Last night my family went to your Eaton Centre store to do some holiday shopping. Kudos on getting your store so Christmas ready so soon after Halloween!
My Sister In Law (let’s call her SiL) found a few interesting holiday decorations in your Christmas department on the main level of your store and took her purchases to the counter. And waited. We noted a CSR restocking some shelves near by and asked if she could ring in our purchases.
Funny thing that phrase “ring in”. It comes from when JC Penny put bells in their cash register drawers to alert management when money was coming in.
Back to my story: her response was: “I don’t know where she is.
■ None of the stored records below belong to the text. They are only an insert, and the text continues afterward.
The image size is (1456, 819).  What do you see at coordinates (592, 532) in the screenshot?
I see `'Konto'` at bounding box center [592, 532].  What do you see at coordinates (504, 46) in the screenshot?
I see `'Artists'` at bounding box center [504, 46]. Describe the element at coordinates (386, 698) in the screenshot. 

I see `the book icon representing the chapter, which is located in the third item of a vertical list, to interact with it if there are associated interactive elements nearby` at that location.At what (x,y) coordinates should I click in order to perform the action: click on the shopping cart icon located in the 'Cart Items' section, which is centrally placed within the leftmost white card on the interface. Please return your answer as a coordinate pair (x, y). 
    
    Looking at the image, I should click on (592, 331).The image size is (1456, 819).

If you want to buy that you have to go allllll the way down that way.” She says with a sweeping arm movement indicating some remote part of Tibet.
She turns back to stocking Holiday ornaments. No bells here, JC! Have a happy season!
We debate the purchase. We decide since we’re here and not in a big rush to look for another sales kiosk. We find one a few isles over in the opposite direction. Thankfully we didn’t take that Sherpa’s direction.
Getting to an available cash was no problem at all. All 4 registers were manned and humming along, ignorant to the worst recession Canada has ever experienced in our lifetime. By the way, you’re welcome for our continued custom. When we get to the desk, SiL places her glass ornaments down on the counter and asks for a box.
Really they were lovely decorations: one was a glass tree, the other a glass gift box – both hand painted and gilded with holiday cheer.
The clerk picks up the gift box decoration, looks at it and without any sense of humour says “This is already in a box.”
We blink. We’re too stunned to say anything. She. Is. Serious. Without waiting for our response she rings the items in and wraps them up in crepe paper. Kudos to her for also wrapping up the plastic box of chocolates we had picked up, in crepe paper.
SiL and I are still looking at each other in amazement. Did she really think a 2″ square glass tree decoration was a gift box? SiL asks again for a box.
“Oh no we don’t have boxes for those.”
“It’s a gift…”
She sighs and pulls out a shirt box. Like wrapping a pair of ear rings in a shipping container. We decline.
She presents SiL with the charge card slip for signature and as SiL is placing her credit card back in her purse, the clerk asks “Do you want a bag?”
Dang, I forgot. SiL’s head nearly flies off. She’s from Vermont, you see, where they don’t have crazy laws like every purchase requires we pay 0.05$ for plastic bags down there. I explain this to her.
“Why didn’t you ask if I wanted one before we finished the transaction?” Neither one of us had change.
The clerk offers no explanation and places our items to the side. She readies her station for the next purchase.
To diffuse the situation I had a bag from an earlier purchase and placed the carefully wrapped items in my bag.
“Next in line please!” Apparently we’re done and need to step aside.
I realize, Sears, that the luck of the draw might have made SiL and I encounter a couple of seasonal workers not graduated from your excellent customer service training system, but our one purchase with you has turned me off your store for a while.
Eat a microwaved bowl of dicks, Sears.